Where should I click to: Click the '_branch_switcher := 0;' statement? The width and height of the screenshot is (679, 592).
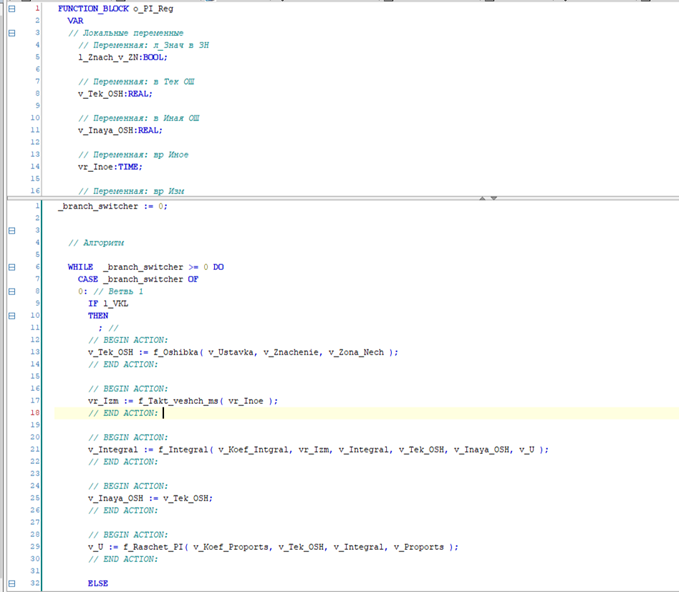(x=113, y=206)
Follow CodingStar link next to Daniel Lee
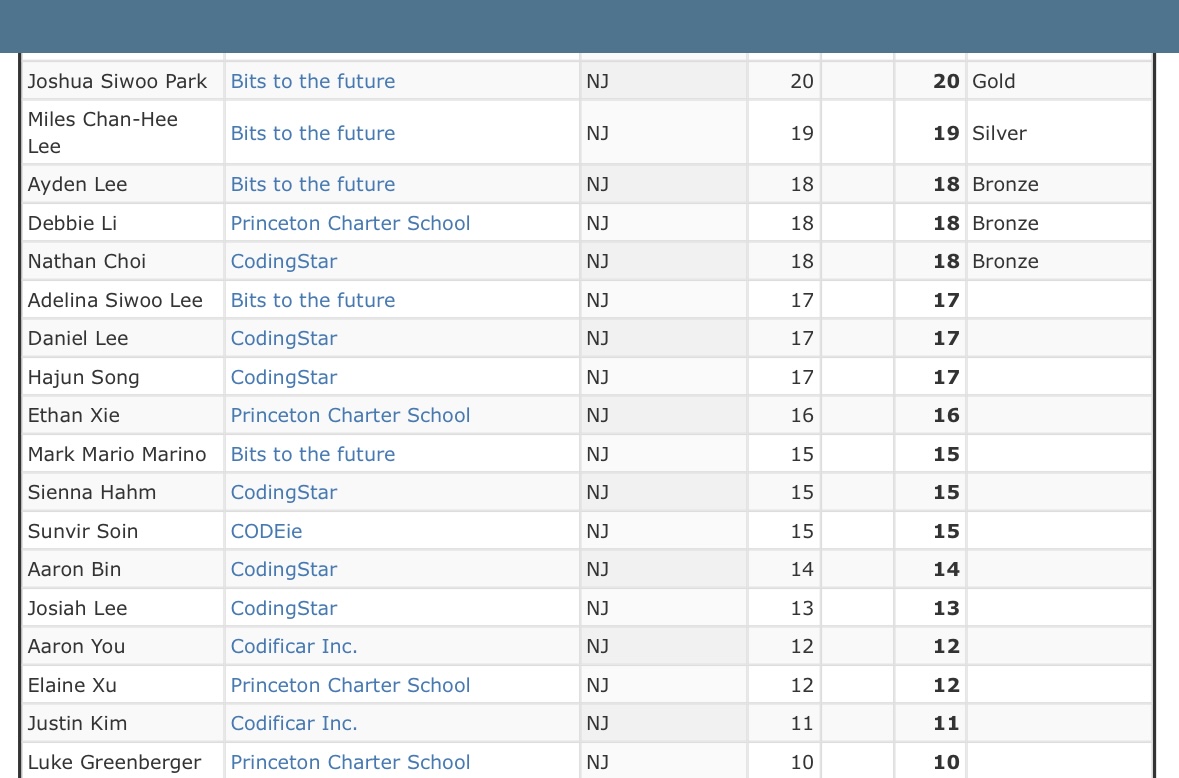Viewport: 1179px width, 778px height. coord(284,338)

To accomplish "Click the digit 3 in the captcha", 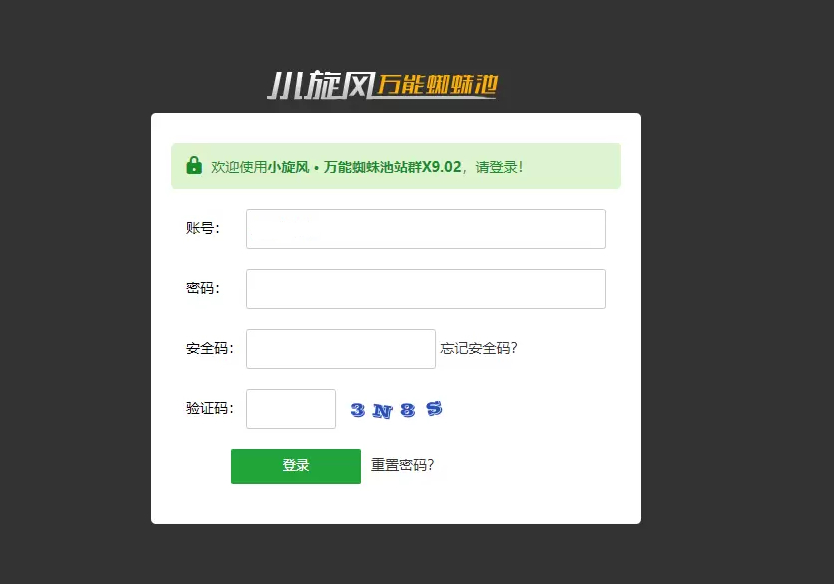I will 357,410.
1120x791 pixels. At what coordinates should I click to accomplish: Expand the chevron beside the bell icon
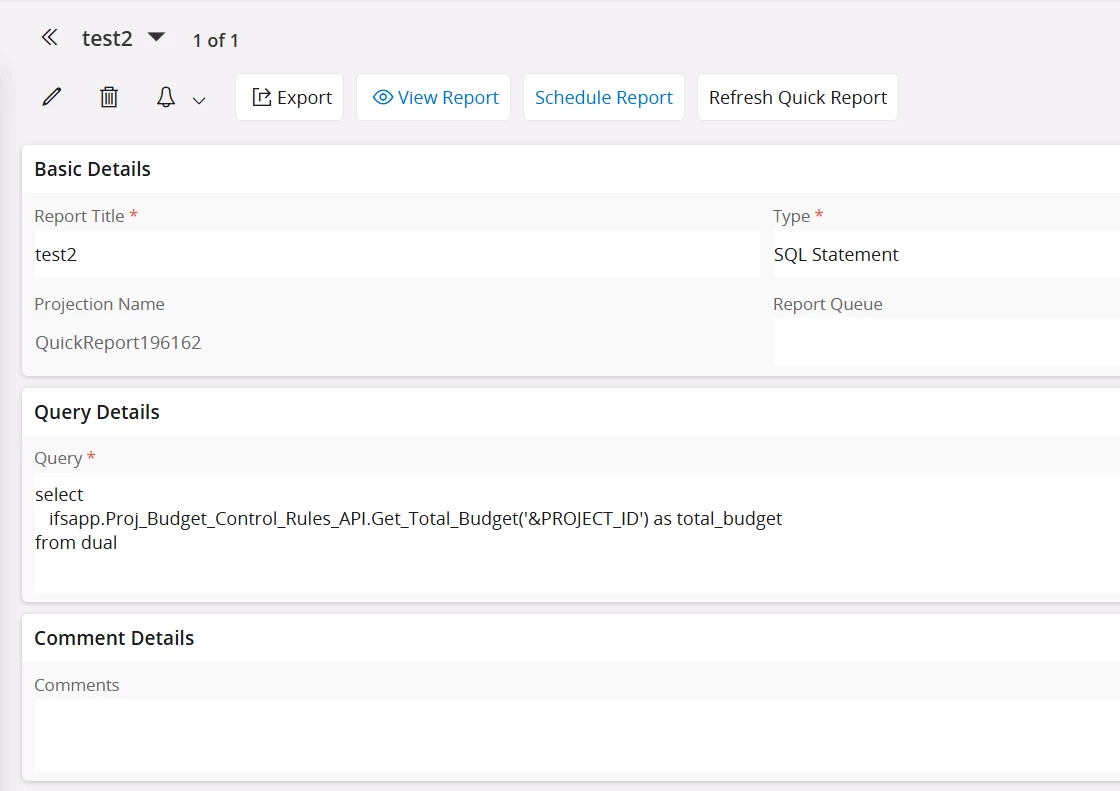pyautogui.click(x=199, y=100)
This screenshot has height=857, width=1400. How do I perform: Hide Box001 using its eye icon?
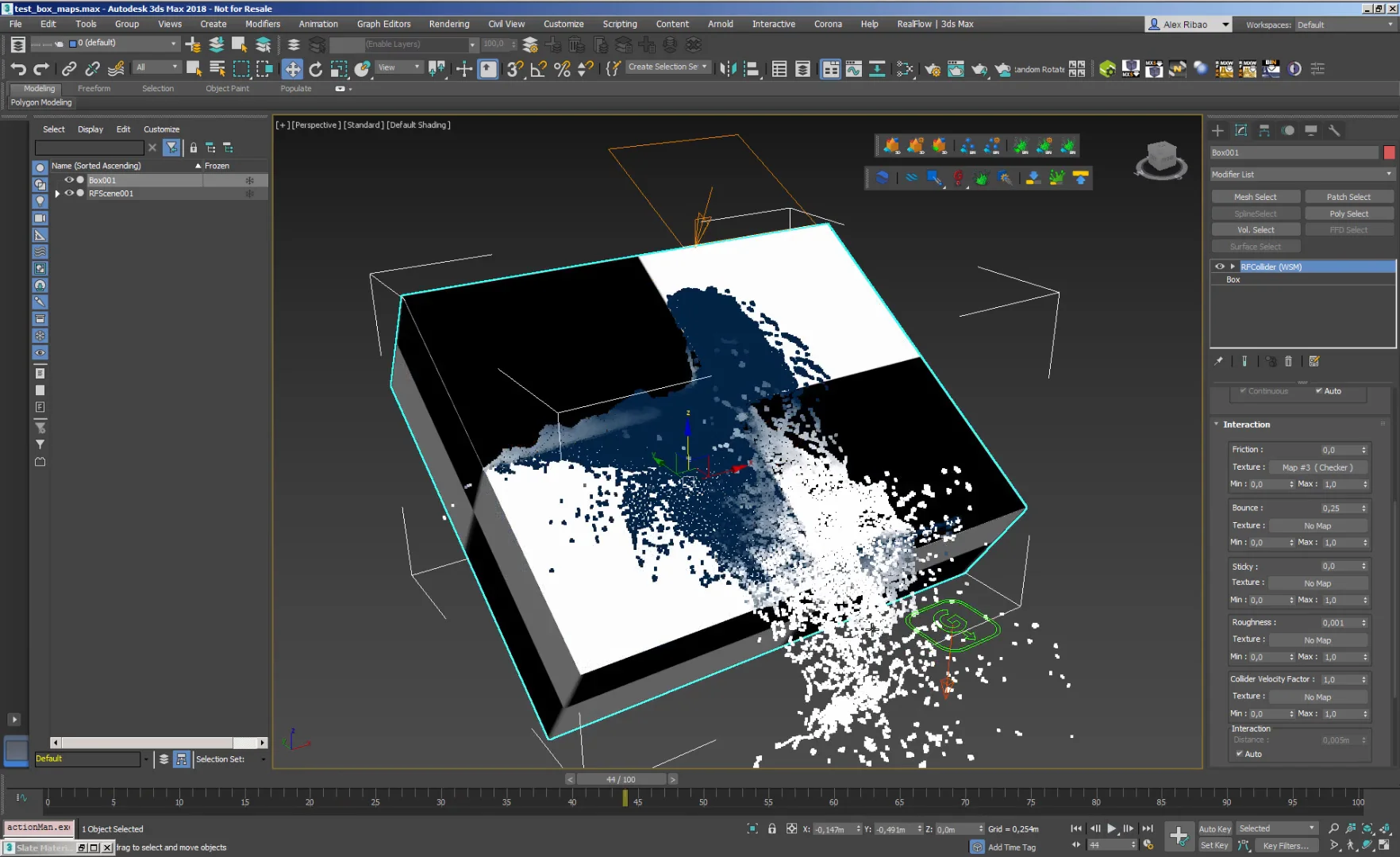pyautogui.click(x=69, y=180)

···

From the line that holds "This screenshot has" down to the last line of the material above, every line is to be copied exactly, both ends included; pictures are to be omitted.

_YOUR SOLUTION_.
This screenshot has height=857, width=1400. How do I perform: Hide Box001 using its eye icon?
pyautogui.click(x=69, y=180)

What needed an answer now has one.